Some readers may have looked at the following thread, which is about my Stardisc font and mentions the database idea which it supports.
As I am interested in graphic design and ligatures, I have tried to design a logo for the database, partly in case it becomes implemented using the STARDISC name, partly because having a logo might help it become implemented with whatever name and partly because I like trying to design graphic art.
The present version is as follows.
http://www.users.globalnet.co.uk/~ngo/s ... go002b.gif
The design contains a capital AR ligature.
I have not seen an AR ligature previously, though someone somewhere might well have added one into a font previously. I did search for AR ligature at http://www.yahoo.com
and am trying to follow up on some of the references.
I produced the gif file using Microsoft Paint. I started by setting the text STÆRDISC in Microsoft WordPad, in black, using the font Goudita SF, which is a font supplied by Serif with at least some, maybe all, versions of its PagePlus program.
In case anyone is trying out this exercise, some readers might like to know that Æ can be produced in Wordpad using Alt 0198.
I then did a Print Screen and a paste into Paint. Having cut out the STÆRDISC and produced a new graphic containing just that, I then carefully removed the E part of Æ and blended the R into it. I then reduced the space between the T and the AR ligature. I then made the spaces each side of the text equal and coloured the text blue.

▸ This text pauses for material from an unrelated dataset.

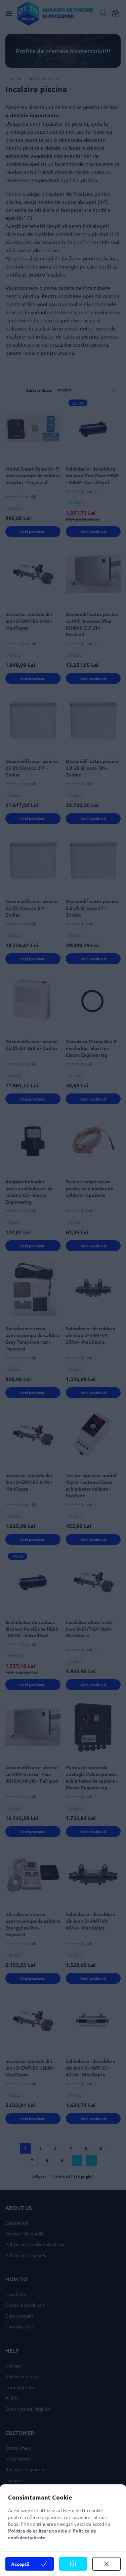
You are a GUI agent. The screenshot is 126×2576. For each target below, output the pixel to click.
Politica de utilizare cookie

I did, before producing the logo by that method, try making a local version of the font by making an AR ligature as a Private Use Area glyph and then using an Alt code to produce the graphic directly in WordPad. I was then thinking of trying to add kerning for the T and the AG glyph, though thinking that perhaps a TAG glyph in the Private Use Area might be an easier approach as I seem to remember that WordPad does not support kerning, though that may not be correct.
However, having produced a font named Goudita SF AR I found that the letters went thin, probably due to having lost the hinting, so I used the drawing method above so as to make progress on producing a logo design.
However, I am thinking that an AR ligature could be quite stylish in a font, particularly an OpenType font where it could be a discretionary ligature which would be added in automatically.
Capital letter ligatures of modern introduction seem to be growing in popularity. For example, in my second post in the http://forum.high-logic.com/viewtopic.php?t=1654
thread there is a link to the character map of Palatino™ Sans Informal Com Ultra Light OpenType format. That character map has various ligatures available from the Private Use Area, including the following ligatures involving two capitals.
AT ET HE LL ND NE NN OO ST TH TT WH
So, whether my design helps the STARDISC project to become implemented I do not know, yet it has been fun designing it and producing it and thinking about it and around it in relation to ligatures of capitals.